Desde finales de los 90, el director inglés ha dado muestras inequívocas de rigor y altura como cineasta y de una versatilidad casi renacentista al abordar todo tipo de proyectos. De la mordaz e inolvidable American Beauty (1999) a este devastador retrato del desmoronamiento del amor que fue Revolutionary Road (2008), pasando por el brillante neo-noir Camino a la perdición (2002), una leve comedia de aroma indie (Un lugar donde quedarse, 2009) o dos entregas de la saga 007 (Skyfall y Spectre). Con 1917 da un doble salto mortal, sortea con acierto algunos peligros que entrañaba la propuesta y consigue caer de pie. Y deslumbrar.

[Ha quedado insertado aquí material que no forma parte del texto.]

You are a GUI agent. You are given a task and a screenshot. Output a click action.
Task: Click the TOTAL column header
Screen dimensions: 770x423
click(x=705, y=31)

Ganadora de dos Globos de Oro –Mejor película dramática y Mejor director– y firme candidata a triunfar en los Oscar, la película nos sumerge, en tiempo real, en el infernal periplo de dos soldados ingleses durante la Primera Guerra Mundial, a quienes se ha encomendado la peligrosa misión de adentrarse en territorio enemigo para entregar una orden a un batallón y evitar así una carnicería. El espectador acompaña acongojado a los dos jóvenes en este camino infausto plagado de cadáveres, ratas, alambre, pánico, ruinas y desolación.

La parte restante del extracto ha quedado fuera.